▶ [Instructions to follow] Output every line of the records below as a Markdown table with two columns, Row and Line. Leave out blank lines and number the remaining ones in order.

▶ [Given entries]
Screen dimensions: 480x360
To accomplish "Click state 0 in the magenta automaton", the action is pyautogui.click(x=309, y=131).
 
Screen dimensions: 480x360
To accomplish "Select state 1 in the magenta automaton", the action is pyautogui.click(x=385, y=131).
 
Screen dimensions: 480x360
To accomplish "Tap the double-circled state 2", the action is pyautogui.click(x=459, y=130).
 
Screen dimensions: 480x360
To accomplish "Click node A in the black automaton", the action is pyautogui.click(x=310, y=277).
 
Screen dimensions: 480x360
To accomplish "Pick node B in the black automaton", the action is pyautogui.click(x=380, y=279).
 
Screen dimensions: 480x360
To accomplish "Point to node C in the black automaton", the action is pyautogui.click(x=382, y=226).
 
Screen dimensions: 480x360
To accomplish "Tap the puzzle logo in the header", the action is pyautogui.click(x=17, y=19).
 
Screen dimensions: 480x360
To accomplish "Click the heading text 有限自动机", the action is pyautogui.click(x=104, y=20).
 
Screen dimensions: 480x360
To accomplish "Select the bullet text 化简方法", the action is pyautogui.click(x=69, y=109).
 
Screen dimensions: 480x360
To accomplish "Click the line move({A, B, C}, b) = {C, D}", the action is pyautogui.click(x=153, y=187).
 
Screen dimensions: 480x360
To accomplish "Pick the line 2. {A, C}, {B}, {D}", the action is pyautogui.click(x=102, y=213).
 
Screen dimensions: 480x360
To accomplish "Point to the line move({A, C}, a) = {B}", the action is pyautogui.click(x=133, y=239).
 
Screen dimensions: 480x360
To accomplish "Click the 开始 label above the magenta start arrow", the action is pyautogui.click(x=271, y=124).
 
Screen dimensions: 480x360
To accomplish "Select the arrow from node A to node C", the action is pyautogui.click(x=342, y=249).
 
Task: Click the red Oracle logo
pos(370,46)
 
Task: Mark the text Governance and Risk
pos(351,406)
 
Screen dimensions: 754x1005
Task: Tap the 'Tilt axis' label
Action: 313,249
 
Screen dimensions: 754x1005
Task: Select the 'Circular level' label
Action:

▶ [Complete response]
| Row | Line |
|---|---|
| 1 | Screen dimensions: 480x360 |
| 2 | To accomplish "Click state 0 in the magenta automaton", the action is pyautogui.click(x=309, y=131). |
| 3 | Screen dimensions: 480x360 |
| 4 | To accomplish "Select state 1 in the magenta automaton", the action is pyautogui.click(x=385, y=131). |
| 5 | Screen dimensions: 480x360 |
| 6 | To accomplish "Tap the double-circled state 2", the action is pyautogui.click(x=459, y=130). |
| 7 | Screen dimensions: 480x360 |
| 8 | To accomplish "Click node A in the black automaton", the action is pyautogui.click(x=310, y=277). |
| 9 | Screen dimensions: 480x360 |
| 10 | To accomplish "Pick node B in the black automaton", the action is pyautogui.click(x=380, y=279). |
| 11 | Screen dimensions: 480x360 |
| 12 | To accomplish "Point to node C in the black automaton", the action is pyautogui.click(x=382, y=226). |
| 13 | Screen dimensions: 480x360 |
| 14 | To accomplish "Tap the puzzle logo in the header", the action is pyautogui.click(x=17, y=19). |
| 15 | Screen dimensions: 480x360 |
| 16 | To accomplish "Click the heading text 有限自动机", the action is pyautogui.click(x=104, y=20). |
| 17 | Screen dimensions: 480x360 |
| 18 | To accomplish "Select the bullet text 化简方法", the action is pyautogui.click(x=69, y=109). |
| 19 | Screen dimensions: 480x360 |
| 20 | To accomplish "Click the line move({A, B, C}, b) = {C, D}", the action is pyautogui.click(x=153, y=187). |
| 21 | Screen dimensions: 480x360 |
| 22 | To accomplish "Pick the line 2. {A, C}, {B}, {D}", the action is pyautogui.click(x=102, y=213). |
| 23 | Screen dimensions: 480x360 |
| 24 | To accomplish "Point to the line move({A, C}, a) = {B}", the action is pyautogui.click(x=133, y=239). |
| 25 | Screen dimensions: 480x360 |
| 26 | To accomplish "Click the 开始 label above the magenta start arrow", the action is pyautogui.click(x=271, y=124). |
| 27 | Screen dimensions: 480x360 |
| 28 | To accomplish "Select the arrow from node A to node C", the action is pyautogui.click(x=342, y=249). |
| 29 | Task: Click the red Oracle logo |
| 30 | pos(370,46) |
| 31 | Task: Mark the text Governance and Risk |
| 32 | pos(351,406) |
| 33 | Screen dimensions: 754x1005 |
| 34 | Task: Tap the 'Tilt axis' label |
| 35 | Action: 313,249 |
| 36 | Screen dimensions: 754x1005 |
| 37 | Task: Select the 'Circular level' label |
| 38 | Action: |